What the task asks: Please retype all of the following entries exactly.

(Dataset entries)

——

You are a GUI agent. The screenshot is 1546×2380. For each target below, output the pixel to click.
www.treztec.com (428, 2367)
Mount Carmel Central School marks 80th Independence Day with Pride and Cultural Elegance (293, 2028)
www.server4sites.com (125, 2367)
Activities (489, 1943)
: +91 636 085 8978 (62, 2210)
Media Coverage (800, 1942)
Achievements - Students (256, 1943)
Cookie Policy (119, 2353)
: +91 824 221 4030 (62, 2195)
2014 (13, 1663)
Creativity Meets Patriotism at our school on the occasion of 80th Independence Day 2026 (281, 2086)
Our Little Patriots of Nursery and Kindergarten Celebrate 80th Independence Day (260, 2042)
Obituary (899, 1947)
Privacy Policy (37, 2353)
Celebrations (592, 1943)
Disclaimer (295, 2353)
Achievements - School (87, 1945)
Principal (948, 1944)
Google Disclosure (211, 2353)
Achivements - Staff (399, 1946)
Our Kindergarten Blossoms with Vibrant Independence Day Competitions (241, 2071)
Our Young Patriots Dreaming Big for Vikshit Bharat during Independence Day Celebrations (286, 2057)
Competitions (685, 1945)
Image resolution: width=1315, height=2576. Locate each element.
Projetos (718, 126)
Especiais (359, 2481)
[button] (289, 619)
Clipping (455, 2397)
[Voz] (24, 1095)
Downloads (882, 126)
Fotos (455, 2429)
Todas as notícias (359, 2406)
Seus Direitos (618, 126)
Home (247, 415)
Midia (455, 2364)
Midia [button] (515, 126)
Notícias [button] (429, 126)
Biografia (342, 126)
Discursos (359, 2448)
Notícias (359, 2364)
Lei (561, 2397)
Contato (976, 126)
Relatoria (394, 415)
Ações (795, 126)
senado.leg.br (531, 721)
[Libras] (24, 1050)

——

Problem solution:
You are a GUI agent. The screenshot is 1546×2380. For each target below, output the pixel to click.
www.treztec.com (428, 2367)
Mount Carmel Central School marks 80th Independence Day with Pride and Cultural Elegance (293, 2028)
www.server4sites.com (125, 2367)
Activities (489, 1943)
: +91 636 085 8978 (62, 2210)
Media Coverage (800, 1942)
Achievements - Students (256, 1943)
Cookie Policy (119, 2353)
: +91 824 221 4030 (62, 2195)
2014 (13, 1663)
Creativity Meets Patriotism at our school on the occasion of 80th Independence Day 2026 (281, 2086)
Our Little Patriots of Nursery and Kindergarten Celebrate 80th Independence Day (260, 2042)
Obituary (899, 1947)
Privacy Policy (37, 2353)
Celebrations (592, 1943)
Disclaimer (295, 2353)
Achievements - School (87, 1945)
Principal (948, 1944)
Google Disclosure (211, 2353)
Achivements - Staff (399, 1946)
Our Kindergarten Blossoms with Vibrant Independence Day Competitions (241, 2071)
Our Young Patriots Dreaming Big for Vikshit Bharat during Independence Day Celebrations (286, 2057)
Competitions (685, 1945)
Image resolution: width=1315, height=2576. Locate each element.
Projetos (718, 126)
Especiais (359, 2481)
[button] (289, 619)
Clipping (455, 2397)
[Voz] (24, 1095)
Downloads (882, 126)
Fotos (455, 2429)
Todas as notícias (359, 2406)
Seus Direitos (618, 126)
Home (247, 415)
Midia (455, 2364)
Midia [button] (515, 126)
Notícias [button] (429, 126)
Biografia (342, 126)
Discursos (359, 2448)
Notícias (359, 2364)
Lei (561, 2397)
Contato (976, 126)
Relatoria (394, 415)
Ações (795, 126)
senado.leg.br (531, 721)
[Libras] (24, 1050)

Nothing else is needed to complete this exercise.